Signaling the arrival of winter, Pine Siskins are a “winter finch” that live in the pine forests of Canada during the summer months and migrate south during the winter in search of pinecones, seeds and berries. Well, they arrived in droves at our house in New Mexico this month!
These gorgeous birds are easily spotted in our backyard clinging to the ends of conifer branches, even upside down, to feed at cones.
This year we have one in particular that is larger than the rest of them. After a little online research I learned that these birds have a tendency to become considerably more plump through accumulation of fat with the onset of winter temperatures.
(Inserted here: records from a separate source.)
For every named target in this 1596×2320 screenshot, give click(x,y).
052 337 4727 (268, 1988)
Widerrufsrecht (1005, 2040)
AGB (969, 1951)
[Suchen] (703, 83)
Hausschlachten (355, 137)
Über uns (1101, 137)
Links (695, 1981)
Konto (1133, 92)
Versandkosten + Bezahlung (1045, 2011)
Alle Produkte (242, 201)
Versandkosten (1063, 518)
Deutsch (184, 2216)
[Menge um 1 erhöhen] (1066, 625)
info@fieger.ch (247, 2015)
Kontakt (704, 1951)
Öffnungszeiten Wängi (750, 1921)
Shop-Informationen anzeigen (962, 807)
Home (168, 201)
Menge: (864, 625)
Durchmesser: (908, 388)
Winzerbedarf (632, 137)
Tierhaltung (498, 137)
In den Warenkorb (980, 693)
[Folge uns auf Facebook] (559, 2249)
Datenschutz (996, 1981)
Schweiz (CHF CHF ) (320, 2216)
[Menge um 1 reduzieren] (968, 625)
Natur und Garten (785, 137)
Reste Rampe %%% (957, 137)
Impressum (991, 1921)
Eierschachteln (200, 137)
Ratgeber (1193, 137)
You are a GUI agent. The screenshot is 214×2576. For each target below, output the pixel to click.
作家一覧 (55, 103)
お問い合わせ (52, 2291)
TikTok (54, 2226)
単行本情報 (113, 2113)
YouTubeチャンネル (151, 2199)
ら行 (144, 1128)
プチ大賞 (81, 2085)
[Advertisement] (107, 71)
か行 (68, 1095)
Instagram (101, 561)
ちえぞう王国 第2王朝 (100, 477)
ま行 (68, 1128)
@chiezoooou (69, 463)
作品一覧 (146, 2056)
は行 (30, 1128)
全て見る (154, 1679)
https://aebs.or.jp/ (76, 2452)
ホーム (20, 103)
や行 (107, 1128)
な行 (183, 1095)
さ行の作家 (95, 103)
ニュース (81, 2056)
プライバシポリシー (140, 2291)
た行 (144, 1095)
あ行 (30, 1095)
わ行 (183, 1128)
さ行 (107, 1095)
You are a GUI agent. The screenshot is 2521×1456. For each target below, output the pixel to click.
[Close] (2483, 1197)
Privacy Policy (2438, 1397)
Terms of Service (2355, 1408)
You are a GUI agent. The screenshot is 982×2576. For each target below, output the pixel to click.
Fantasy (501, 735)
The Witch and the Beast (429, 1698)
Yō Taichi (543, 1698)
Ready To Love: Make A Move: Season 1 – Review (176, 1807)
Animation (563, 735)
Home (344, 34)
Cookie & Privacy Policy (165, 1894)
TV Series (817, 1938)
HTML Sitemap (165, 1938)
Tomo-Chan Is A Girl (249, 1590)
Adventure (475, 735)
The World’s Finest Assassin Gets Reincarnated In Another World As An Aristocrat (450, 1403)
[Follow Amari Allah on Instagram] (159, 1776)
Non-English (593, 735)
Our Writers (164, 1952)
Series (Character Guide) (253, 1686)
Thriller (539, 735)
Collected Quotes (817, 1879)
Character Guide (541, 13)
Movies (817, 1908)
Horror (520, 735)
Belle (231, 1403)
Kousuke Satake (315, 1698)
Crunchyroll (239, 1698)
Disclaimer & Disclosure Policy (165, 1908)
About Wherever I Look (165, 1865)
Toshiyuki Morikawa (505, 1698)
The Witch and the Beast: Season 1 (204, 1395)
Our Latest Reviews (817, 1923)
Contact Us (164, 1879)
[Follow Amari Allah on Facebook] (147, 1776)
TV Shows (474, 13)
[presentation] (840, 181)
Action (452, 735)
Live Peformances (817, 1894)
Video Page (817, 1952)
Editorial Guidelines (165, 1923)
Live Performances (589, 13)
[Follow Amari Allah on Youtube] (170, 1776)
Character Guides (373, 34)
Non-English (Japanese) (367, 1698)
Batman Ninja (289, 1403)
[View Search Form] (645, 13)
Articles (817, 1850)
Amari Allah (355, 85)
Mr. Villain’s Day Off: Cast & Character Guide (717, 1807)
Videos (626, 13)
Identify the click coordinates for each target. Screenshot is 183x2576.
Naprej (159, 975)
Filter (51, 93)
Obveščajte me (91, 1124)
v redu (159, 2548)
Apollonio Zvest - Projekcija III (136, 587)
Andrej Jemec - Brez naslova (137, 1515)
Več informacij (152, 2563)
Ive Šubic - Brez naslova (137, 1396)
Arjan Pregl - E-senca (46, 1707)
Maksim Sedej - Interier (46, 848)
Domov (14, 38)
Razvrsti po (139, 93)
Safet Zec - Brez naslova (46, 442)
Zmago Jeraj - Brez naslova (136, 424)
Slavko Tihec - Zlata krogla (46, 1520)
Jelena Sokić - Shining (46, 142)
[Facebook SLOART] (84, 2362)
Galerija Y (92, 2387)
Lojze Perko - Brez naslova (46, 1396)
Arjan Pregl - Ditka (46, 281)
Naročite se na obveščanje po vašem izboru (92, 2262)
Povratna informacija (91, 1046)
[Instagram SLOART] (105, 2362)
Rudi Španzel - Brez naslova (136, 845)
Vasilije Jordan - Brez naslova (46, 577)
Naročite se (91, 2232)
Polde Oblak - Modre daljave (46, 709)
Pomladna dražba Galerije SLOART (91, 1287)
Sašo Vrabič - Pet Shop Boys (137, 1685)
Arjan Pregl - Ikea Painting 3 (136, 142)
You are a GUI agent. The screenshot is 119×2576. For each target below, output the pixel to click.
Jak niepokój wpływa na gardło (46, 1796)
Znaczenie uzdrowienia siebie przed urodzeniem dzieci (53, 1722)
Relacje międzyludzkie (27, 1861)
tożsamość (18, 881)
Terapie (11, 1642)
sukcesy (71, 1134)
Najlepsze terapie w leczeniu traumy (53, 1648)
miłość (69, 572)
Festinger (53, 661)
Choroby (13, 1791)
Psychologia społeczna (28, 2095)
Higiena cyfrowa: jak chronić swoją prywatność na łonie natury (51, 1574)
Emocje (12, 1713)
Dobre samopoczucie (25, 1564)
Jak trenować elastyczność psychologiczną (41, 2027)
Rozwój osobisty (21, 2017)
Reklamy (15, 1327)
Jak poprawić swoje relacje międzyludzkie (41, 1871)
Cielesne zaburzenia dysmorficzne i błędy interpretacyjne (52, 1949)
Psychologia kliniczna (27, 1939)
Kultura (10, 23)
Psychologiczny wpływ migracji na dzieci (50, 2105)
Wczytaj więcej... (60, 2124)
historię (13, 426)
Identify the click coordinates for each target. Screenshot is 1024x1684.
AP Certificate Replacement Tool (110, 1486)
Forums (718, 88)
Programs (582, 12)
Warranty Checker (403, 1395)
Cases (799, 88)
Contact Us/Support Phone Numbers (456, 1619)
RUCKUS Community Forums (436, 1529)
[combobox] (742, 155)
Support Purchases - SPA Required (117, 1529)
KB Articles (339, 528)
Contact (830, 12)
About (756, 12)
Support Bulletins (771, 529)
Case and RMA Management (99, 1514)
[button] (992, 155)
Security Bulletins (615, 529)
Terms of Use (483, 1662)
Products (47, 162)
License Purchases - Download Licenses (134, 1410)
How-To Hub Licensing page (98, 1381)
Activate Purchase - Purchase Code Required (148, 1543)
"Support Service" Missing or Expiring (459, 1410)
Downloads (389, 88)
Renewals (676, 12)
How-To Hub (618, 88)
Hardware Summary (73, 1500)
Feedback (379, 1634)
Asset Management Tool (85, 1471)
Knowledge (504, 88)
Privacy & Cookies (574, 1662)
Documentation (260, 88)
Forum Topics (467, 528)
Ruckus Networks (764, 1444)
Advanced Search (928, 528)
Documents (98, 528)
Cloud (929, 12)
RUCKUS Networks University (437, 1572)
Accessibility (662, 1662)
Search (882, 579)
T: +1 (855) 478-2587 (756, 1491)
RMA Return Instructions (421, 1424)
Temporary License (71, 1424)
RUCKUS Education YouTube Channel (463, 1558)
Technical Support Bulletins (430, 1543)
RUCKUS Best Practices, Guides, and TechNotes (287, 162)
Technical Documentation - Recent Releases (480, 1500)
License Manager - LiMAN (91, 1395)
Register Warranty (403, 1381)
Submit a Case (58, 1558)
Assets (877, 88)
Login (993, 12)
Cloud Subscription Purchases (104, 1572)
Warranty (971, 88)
Did you know? Each bird can pack enough seeds into its expandable esophagus to sustain itself for an extra five hours overnight, especially when temperatures are below zero degrees. (Yeah, I found this little tidbit difficult to swallow too. Lol).
Pine Siskins prefer coniferous or mixed coniferous and deciduous forests with open canopies (which explains why they like our place!) and they are opportunistic and adaptable in their search for food. They’ll forage in weedy fields, scrubby thickets, or backyards and gardens. They’ll also flock around feeders, especially thistle feeders, in woodlands and suburbs.
If you want to attract these beauties to your backyard:
- Clear snow and ice away from feeders to provide open ground so they can forage on seeds dropped beneath the feeders
- Clear snow under shrubs and near the house on the south and east sides to give them a place to seek shelter
- Place feeders near sheltered areas to prevent wind exposure while providing protection against predators (like hawks)
- Attract birds with thistle or near, along with other small seeds such as millet or hulled sunflower seeds
- Watch for them around whole sunflower seed feeders
- They will occasionally eat suet
Pine Siskins are one of my favorite birds to watch, and especially because they spread their wings wide to intimidate other siskins at feeders. They don’t realize this, but in doing so, they show off beautiful subtle yellow edgings on their wings and tails. It’s just gorgeous to see.
And Pine Siskin can survive more than 9 years in the wild. (Nice!)